- **PROBLEM REQUIREMENTS**
Your reply should hold only the lines from the one containing "XML Sitemap (19, 2570)" to the final line of the listing below, restated word for word.

- **DATA TO USE**

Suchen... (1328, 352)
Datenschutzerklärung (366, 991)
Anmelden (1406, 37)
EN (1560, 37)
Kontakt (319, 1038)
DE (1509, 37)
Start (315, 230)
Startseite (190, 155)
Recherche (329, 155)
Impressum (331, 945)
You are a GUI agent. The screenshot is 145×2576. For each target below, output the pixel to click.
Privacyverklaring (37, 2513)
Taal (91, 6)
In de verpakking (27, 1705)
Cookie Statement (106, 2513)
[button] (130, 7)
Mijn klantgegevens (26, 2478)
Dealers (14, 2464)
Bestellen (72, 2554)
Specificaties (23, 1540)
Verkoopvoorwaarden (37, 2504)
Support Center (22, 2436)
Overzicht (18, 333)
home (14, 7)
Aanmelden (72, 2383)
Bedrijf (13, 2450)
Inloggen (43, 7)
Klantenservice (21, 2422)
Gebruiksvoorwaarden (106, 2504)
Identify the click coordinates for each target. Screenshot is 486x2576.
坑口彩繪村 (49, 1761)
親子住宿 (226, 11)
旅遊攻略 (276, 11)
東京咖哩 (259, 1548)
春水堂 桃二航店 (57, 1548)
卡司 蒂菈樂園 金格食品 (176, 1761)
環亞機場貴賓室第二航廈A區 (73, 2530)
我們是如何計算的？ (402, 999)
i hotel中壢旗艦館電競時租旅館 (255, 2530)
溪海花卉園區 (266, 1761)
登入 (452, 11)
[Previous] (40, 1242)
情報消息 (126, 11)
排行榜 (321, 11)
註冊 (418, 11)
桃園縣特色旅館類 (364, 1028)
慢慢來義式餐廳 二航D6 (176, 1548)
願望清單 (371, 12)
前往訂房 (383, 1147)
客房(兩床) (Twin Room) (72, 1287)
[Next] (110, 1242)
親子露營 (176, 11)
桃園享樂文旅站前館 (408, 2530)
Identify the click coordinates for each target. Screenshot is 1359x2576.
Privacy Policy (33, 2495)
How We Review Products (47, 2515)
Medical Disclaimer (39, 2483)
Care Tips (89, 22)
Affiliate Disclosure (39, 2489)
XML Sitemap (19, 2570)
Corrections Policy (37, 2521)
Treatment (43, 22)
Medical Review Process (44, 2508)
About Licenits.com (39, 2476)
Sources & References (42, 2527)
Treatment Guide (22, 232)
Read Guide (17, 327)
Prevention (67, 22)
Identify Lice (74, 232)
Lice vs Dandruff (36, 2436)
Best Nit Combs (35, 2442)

- **TASK RESPONSE**
XML Sitemap (19, 2570)
Corrections Policy (37, 2521)
Treatment (43, 22)
Medical Review Process (44, 2508)
About Licenits.com (39, 2476)
Sources & References (42, 2527)
Treatment Guide (22, 232)
Read Guide (17, 327)
Prevention (67, 22)
Identify Lice (74, 232)
Lice vs Dandruff (36, 2436)
Best Nit Combs (35, 2442)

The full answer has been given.